Empati
Hassasiyet incelik üzerine söylenmiş o kadar çok söz vardır ki, en basiti Mevlana’nın “Asalet; boyda değil soyda, incelik; belde değil dilde. Doğruluk; sözde değil özde. Güzellik; yüzde değil yürekte olur.” Sözüdür.
Başkalarının adına mutlu olabilmek, onların mutluluklarını gerçekten içtenlikle paylaşabilmek ne kadar özel bir duygu değil mi? Şu kıskançlıkların, gösterişin günden güne arttığı sosyal medyadan o, “hayat bana güzel.” Paylaşımlarının iyice kontrolden çıktığı bu zamanlarda gerçek olabilmek sevdiğin insanların arasında olabilmek ne kadar da önemli? Hatta sevmek de önemli değil, başka insanlar adına, herhangi bir kıskançlık hissetmeden, onlar adına mutlu olabilmek, bazen mutluluktan gözlerinin dolması o kadar kıymetli ki.
İnsanın hayatında her zaman her şey istediği gibi olmaz. Hayatında sana göre ters giden bir dolu şey olabilir. Kimseyle paylaşamıyorsundur, kendini sıkışmış hissediyorsundur. Böyle zamanlar da bir telefon ya da mesaj geliyor ve arkadaşlarınla sevdiklerinle alakalı bir haber geliyor. Doğum, mezuniyet, sınav, evlilik ve daha bir dolu yenilikçi harika haberler. İşte o an verilen tepki insanın gerçek yüzünü gösteren bir sınavdır bence. İnsanın kendini test edebileceği, kendinin farkına varabileceği en önemli an o andır bence. Çünkü telefonda muhabbette insan karşısındakinin mutluluğunu sevincini paylaşabiliyormuş gibi davranabilir, rol yapabilir. Fakat o ortamdan ayrıldıktan sonra veya telefonu kapattıktan sonra hala gerçekten mutlu olabiliyorsan, bu yeni süreç seni de heyecanlandırıp başka insanlarda bunu duysun öğrensin istiyorsan, iyi dileklerde bulunup dualar edebiliyorsan işte o zaman iyi bir insansındır. Bu insana kendini iyi hissettirir, çoğaltır ve motivasyonunu yüksek tutar.

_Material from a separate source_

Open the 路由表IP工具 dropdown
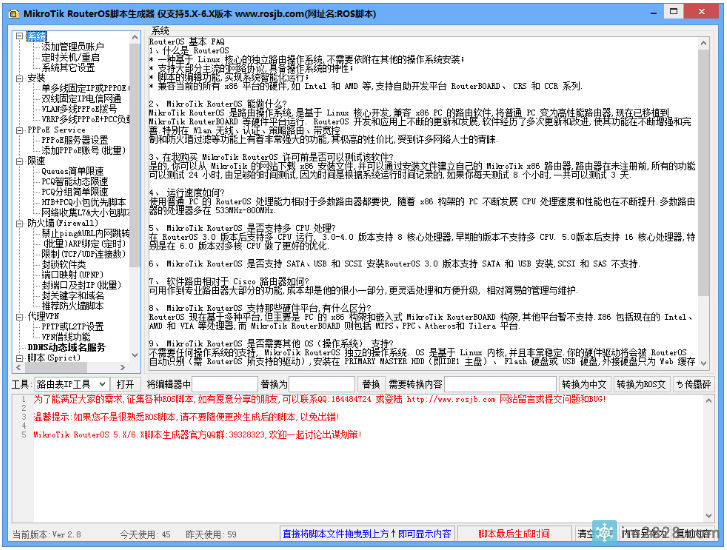Image resolution: width=727 pixels, height=550 pixels. coord(101,384)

Tabi insanların başarı ve mutluluklarıyla alakalı da çok hassas olmamalıyız. Çünkü hep dediğimiz gibi bizi güçlendiren şeylerden biri de kendini korumaktır. Fazla duygusal, fazla verici olmamalıyız. Hassasiyetler bazen insanlardan da fazlasıyla götürüp, çürüten olaylara dönüştürebilir.
Hep konuştuğumuz, yazdığımız gibi sınırlar bizi koruyan duvarlardır. Kendimizden vermeden, önceliği kendimizden ve kendi önceliklerimizden almadan yaptığımız ve hissettiğimiz hassasiyetler yapıcıdır, fakat önceliğin bizden çıktığı hep karşı tarafın öncelikleri, sevdikleri olmaya başladığı zaman bu hassas olmaktan çıkıp hastalıklı bir ilişki şekline dönüşüyor. Etrafında bundan fazlasıyla faydalanan insanlar varsa bu insanı dibe çeken bir duruma dönüşür. Ama etrafında yapıcı, sana değer veren her zaman sana gerçeği ve objektif olanı söyleyen insanlara kulak asmak gerekir bazen.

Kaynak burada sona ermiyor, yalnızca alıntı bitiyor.